Stand-up comedian Ty Ngachira on stage. PHOTO | CREATIVELY WAITHERA

Punchline Comedy Club hosts paid events that have become an extra income stream for comics who eventually get to dish out their best jokes. Most of the shows sell out as comedy fans come out in numbers for a good laugh. The comedy club has also brought international acts such as Ian Lara from US, Ndumiso Lindi, and Tumi Morake from South Africa, to perform at their events.

“We have over 20 comics on stage per week,” Eric says.

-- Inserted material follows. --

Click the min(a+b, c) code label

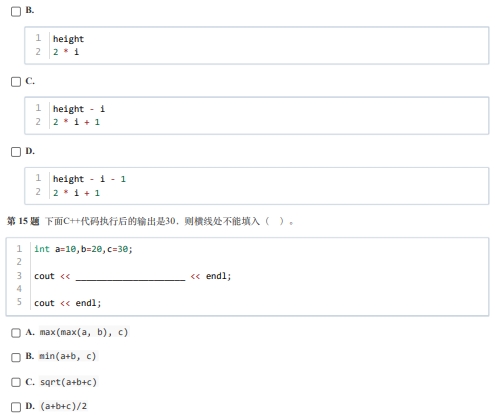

The comedy club also hosts a ‘whack shop’ where comics get to work on their jokes using feedback from their fellow comedians.

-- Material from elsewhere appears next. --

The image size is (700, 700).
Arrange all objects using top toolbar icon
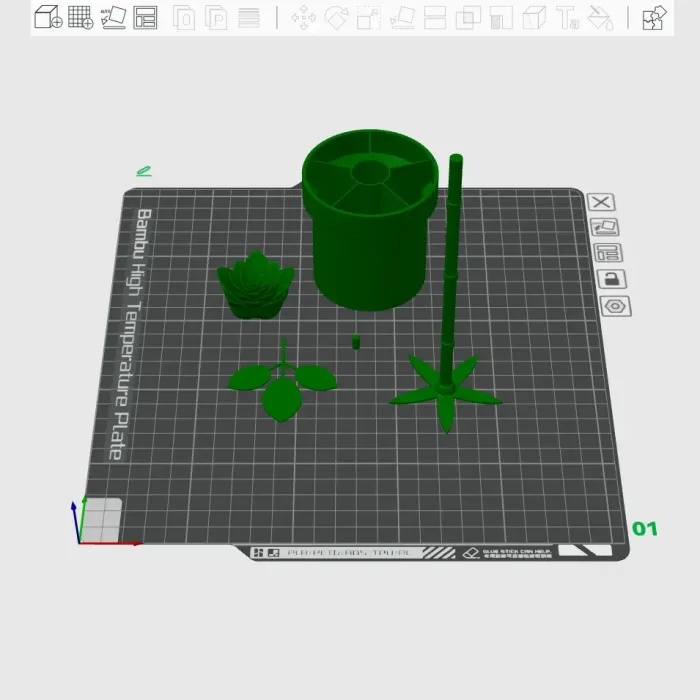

At one of their last shows of 2023, Eric - who is also a stand-up comic - entertained and poked at people in the audience which made it all more entertaining as he came up with random jokes on the spot. It was a full house and the only way you could get a seat was by reserving one in advance. At around 7 pm, Eric got up on stage with his fellow host for the night Greg Wahome. He went ahead to crack a joke hoping it would make a landing.

“The bar in Kenya is so low that our first suspected serial killer allegedly killed a total of …. 1 person. The court could not even sentence him and he was released. The press was at Kamiti when he was being released and they asked him, ‘Mr Onyancha what do you plan on doing with your life now that you are free?’ And he said, ‘To do better !”

He scored. The audience cracked up and laughter filled the air. It was more relatable for those who remember when self-confessed serial killer Philip Onyancha hit the headlines in 2010 following police reports that he confessed to killing 17 women. In 2021, the High Court acquitted him over insufficient evidence.

“Enjoy the wine offer. We are funnier when you are drunk,” Eric said on a light note as he invited the next act on stage. He warmed up the crowd for them so that they could continue enjoying the show.

Somboriot Kipchilat has been going to the shows for almost a year now as he enjoys standup comedy from a Kenyan perspective.

“There is a crowd work play that I thoroughly enjoy,” he says.

It is all about the delivery. Some hit, some miss. Some of the comics use their personal experiences to tell their jokes. Others like Marcus Douglas and Abdi Mohammed use dark humour and wordplay which works for some audiences.

“At Winedown, you should never take anything to heart as no topic is off-limits. It is best to not sit at the front because that is where you get roasted but that is what makes it more fun especially when the comics interact with the crowd. It is a spectacle to see Eric freely make fun of himself and others and watch people fall out of their seats while others laugh until they cry,” says Susan Wambui who is a regular.

Even more recently, comics from Uganda, Ukraine and the UK gathered enough courage to step up on the stage to try their hand at the craft.

The crowd is also a mix of locals and foreigners, which is one of the aspects the comics like to play around with.